Retrieval failure or generation failure?
ContextLens tells you which one.

A wrong answer from your RAG system either means the right document was never retrieved — or it was retrieved and the AI misrepresented it. These need completely different fixes. No other tool makes this distinction.

localhost:3000 / projects / customer-support-bot / traces / tr_a8f3c2d1
ContextLens trace detail page showing claim-level attribution with retrieval and generation failure distinction

Both failures look identical from the outside.

You've built a RAG system. Sometimes the LLM gives a wrong answer. You open your observability tool and see: faithfulness: 0.6. Now what?

That number tells you something went wrong. It doesn't tell you whether the right document was never fetched — in which case you fix your search — or whether it was fetched and the AI ignored what it said — in which case you fix your prompt. Those are completely different problems.

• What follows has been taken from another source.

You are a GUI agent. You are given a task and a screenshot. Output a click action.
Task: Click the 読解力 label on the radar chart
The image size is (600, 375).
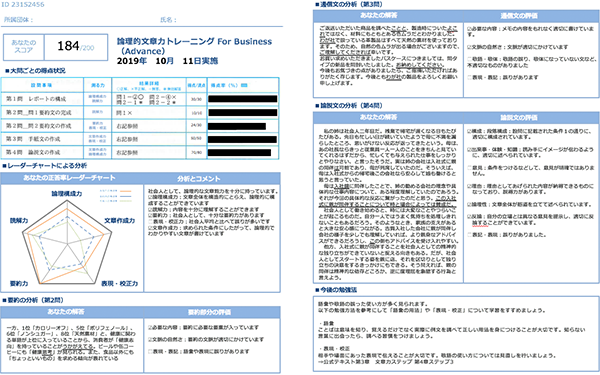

Current tools measure. ContextLens diagnoses. Every flagged claim comes with a category: retrieval failure or generation failure. You always know which problem you have before you touch anything.

Retrieval Failure
The right document was never fetched.
The retriever returned wrong or irrelevant chunks. The LLM had no source to work from and generated from training data instead.
Fix the search, chunking, or embedding strategy.
— vs —
Generation Failure
The right document was there. The AI misrepresented it.
The correct chunk was retrieved. The LLM dropped a qualifier, changed a number, or softened language. A subtle misrepresentation that can be caught claim by claim.
Fix the prompt or model configuration.

Four steps. One clear answer.

1
Decompose
Every LLM response is broken into atomic, self-contained claims. A response with three facts becomes three independently verifiable statements.
2
Attribute
Each claim is compared via vector similarity to every retrieved chunk. The closest matching chunk is linked — or the claim is flagged as having no source.
3
Score
For attributed claims, an LLM judge checks whether the AI accurately represented the source. It catches dropped qualifiers, changed numbers, softened certainty — with a plain-English explanation.
4
Surface
Every claim shows you exactly which failure you have: the document was never found (fix search) or it was found and misrepresented (fix the prompt). Never a single conflated score.

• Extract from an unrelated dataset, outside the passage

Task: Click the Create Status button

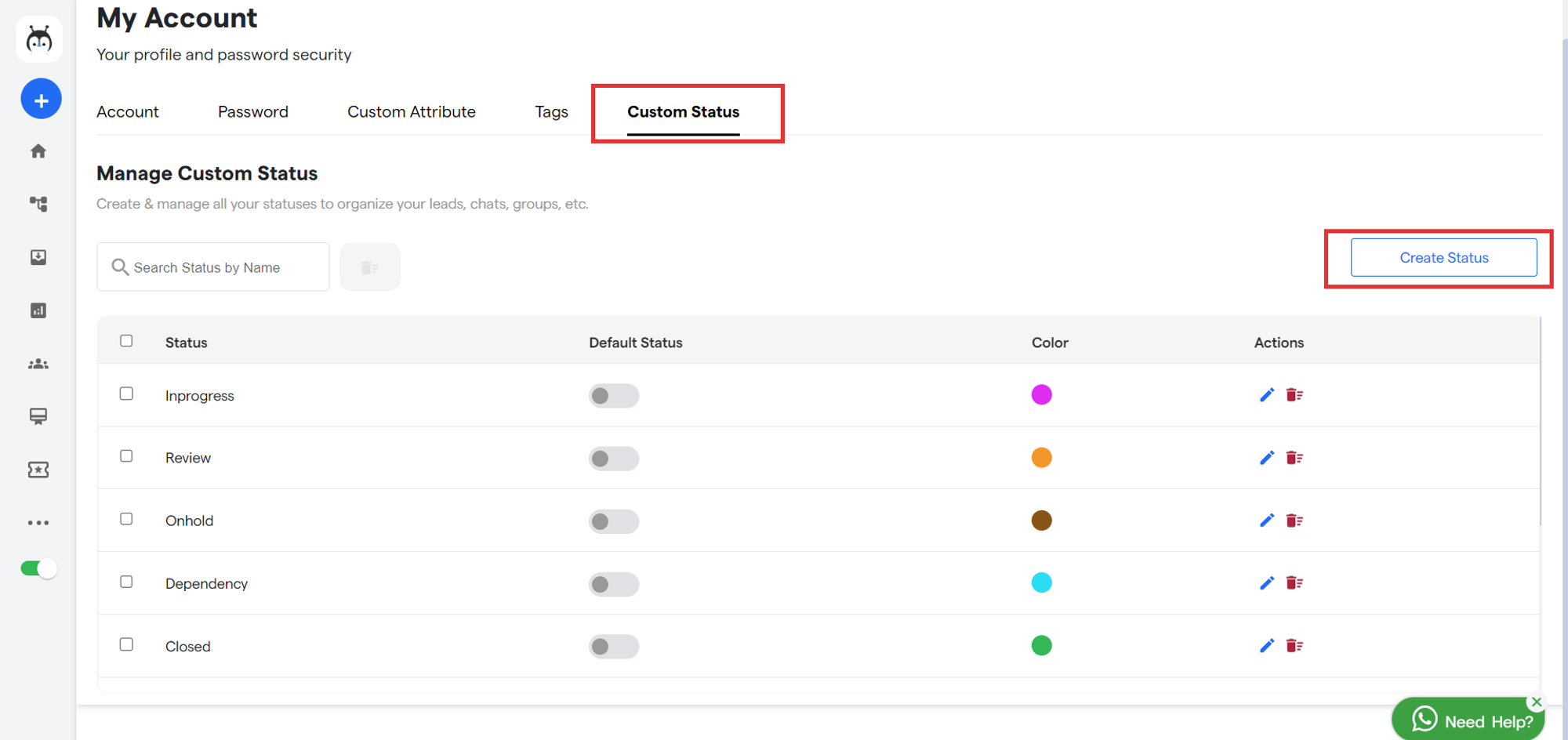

From a number to a decision.

Other tools give you
faithfulness: 0.6
Something is wrong. You don't know what. You don't know whether to improve your retriever or rewrite your prompt. You guess, make a change, and wait to see if the number moves.
ContextLens tells you
Claim 3 has no source chunk.
● Retrieval Failure
Fix the search. That document was never fetched for this query type.
Claims 1–2 were retrieved correctly. The AI dropped "business" from "7 business days."
● Generation Failure
Fix the prompt. The source was there. The model misrepresented it.

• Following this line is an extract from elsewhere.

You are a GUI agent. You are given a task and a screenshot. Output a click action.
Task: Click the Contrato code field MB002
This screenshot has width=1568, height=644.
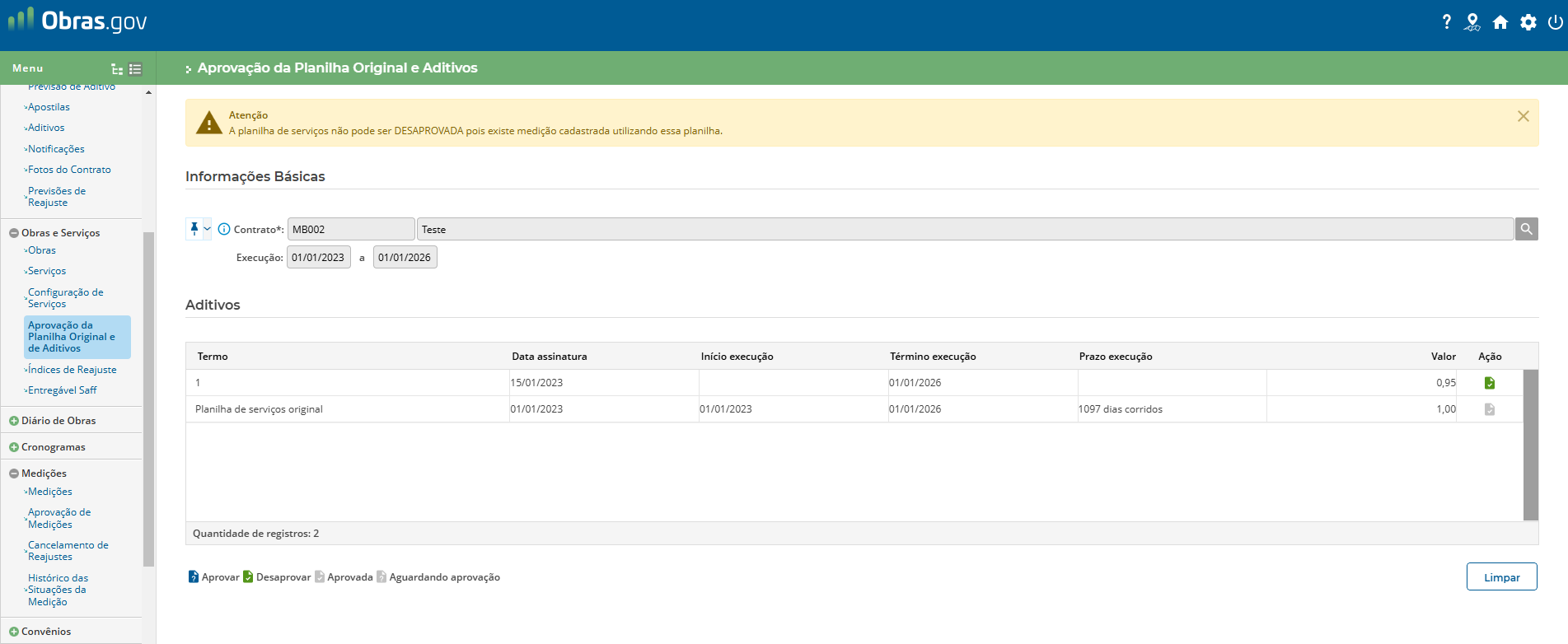pyautogui.click(x=350, y=230)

Built and validated against a real RAG app — not synthetic benchmarks.

The attribution threshold was initially calibrated on near-verbatim test data. When run against an actual policy-document RAG system, correctly sourced claims were being miscategorized as retrieval failures because real LLM paraphrases score differently than verbatim extractions. The fix — a three-band confidence model — came from specific evidence from specific traces, not guesswork. Every calibration decision is documented in the build log with the exact claim texts and similarity scores that drove it.